[TEXTO FORNECIDO]
○ ○ ○ ○
Um dos grandes paradigmas para o estabelecimento efetivo de uma sociedade onde o Estado garanta o bem-estar social sempre foi sua capacidade de financiar o sistema de seguridade e garantir serviços públicos básicos como saúde e educação. Uma controvérsia retórica muito bem alimentada pela direita liberal através do mantra de que o “o governo não pode gastar mais do que arrecada”.

 

Kalecki afirmou na abertura de seu “Aspectos Políticos do Pleno Emprego”que uma maioria consolidada dos economistas já seria da opinião de que, mesmo em um sistema capitalista, o pleno emprego poderia ser assegurado por um programa de gastos do governo, desde que houvesse um plano adequado para empregar toda a força de trabalho existente, e desde que a oferta de matérias-primas estrangeiras necessárias pudesse ser obtida em troca de exportações. Excetuando aqueles economistas que ingressaram no sacerdócio do Deus Mercado, Kalecki continua correto.
○ ○ ○ ○
[LINHAS FORNECIDAS]

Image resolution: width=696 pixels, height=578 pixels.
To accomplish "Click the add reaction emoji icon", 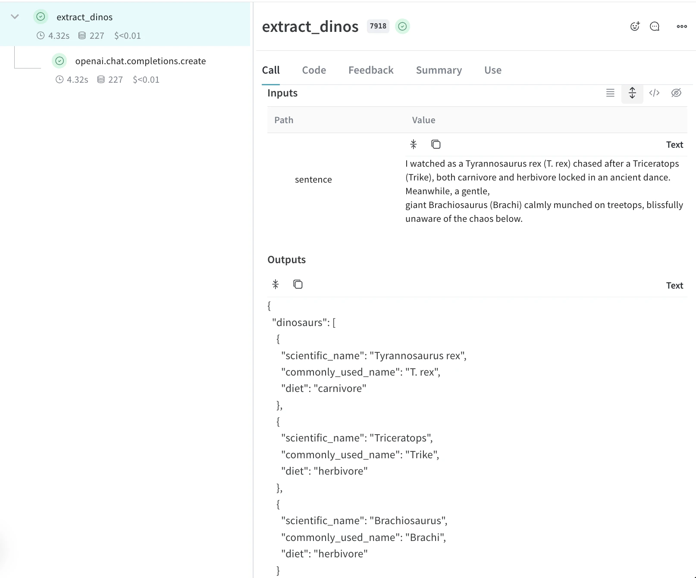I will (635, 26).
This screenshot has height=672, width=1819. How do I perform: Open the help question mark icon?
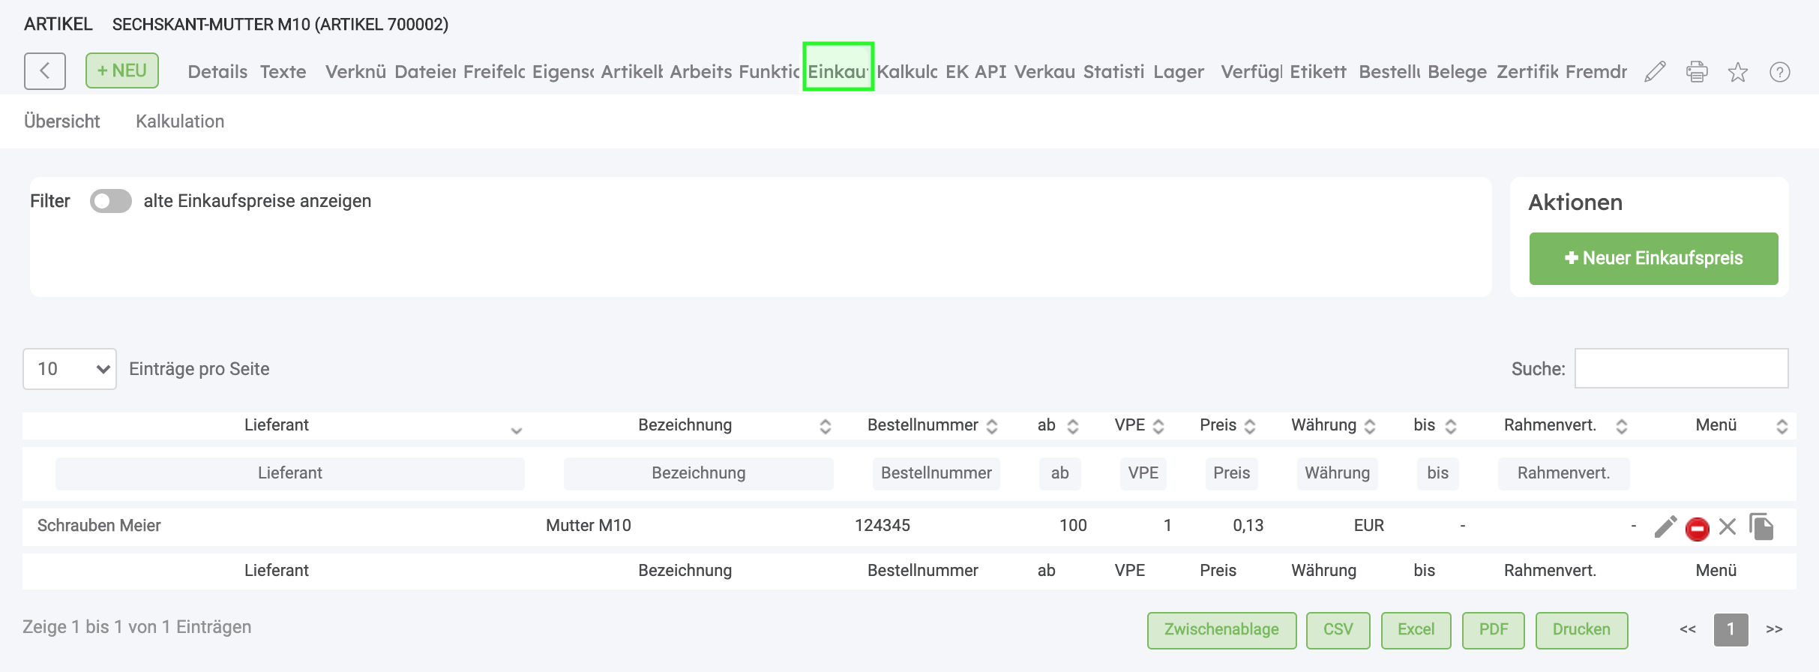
○ ○ ○ ○
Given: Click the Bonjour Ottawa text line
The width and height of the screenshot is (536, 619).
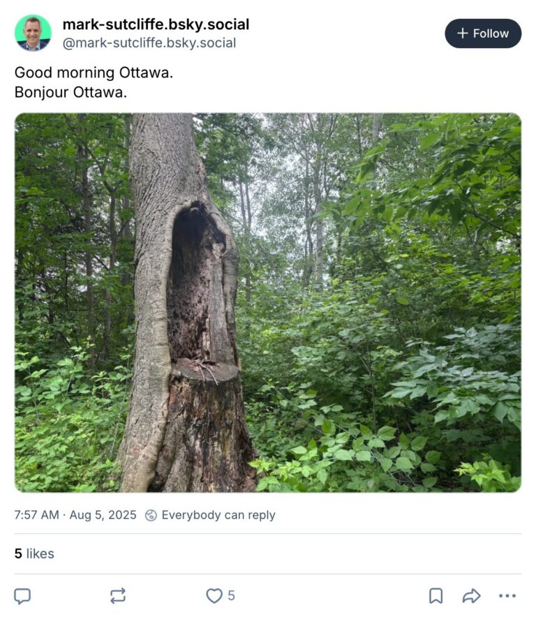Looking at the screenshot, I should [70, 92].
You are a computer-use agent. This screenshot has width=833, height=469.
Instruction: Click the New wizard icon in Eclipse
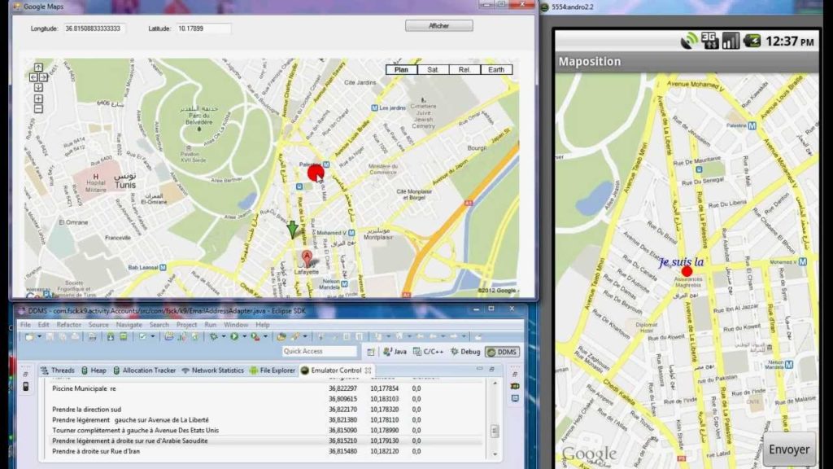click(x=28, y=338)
○ ○ ○ ○
[TAREFA PROPOSTA] Continue o texto sobre Kalecki e o financiamento do Estado de bem-estar social, a partir da última frase.

[RESPOSTA]
No mesmo texto, Kalecki continua e coloca que apesar da maioria dos economistas concordarem que o pleno emprego poderia ser alcançado pelos gastos do governo, não teria sido este o caso, mesmo no passado recente. Kalecki menciona como opositores da doutrina do pleno emprego proeminentes e autointitulados  “especialistas econômicos” estreitamente ligados à banca e à indústria. Em sua opinião, isso sugere um fundo político nesta oposição, ainda que os argumentos apresentados sejam econômicos. Kalecki, de modo mordaz, assevera que isso não quer dizer que as pessoas que desenvolvem essas teorias não acreditem em sua economia, mas que a ignorância obstinada geralmente configura uma manifestação de motivações políticas subjacentes.

 

Essas motivações políticas dos chamados “líderes industriais” ele subdivide em três categorias: (i) não gostam da interferência do governo no problema do emprego como tal; (ii) não gostam da direção dos gastos do governo (o investimento público e o consumo subsidiado); (iii) não gostam das mudanças sociais e políticas resultantes da manutenção do pleno emprego.

 

A primeira destas motivações parte do entendimento de que, sob um sistema de livre mercado, o nível de emprego depende, em grande medida, do chamado estado de confiança. Sem isso, reduz-se o investimento privado, e cai a produção e o emprego. Isto permite um controle indireto do capital sobre a política governamental: tudo o que possa abalar o estado de confiança deve ser evitado sob risco de uma crise econômica.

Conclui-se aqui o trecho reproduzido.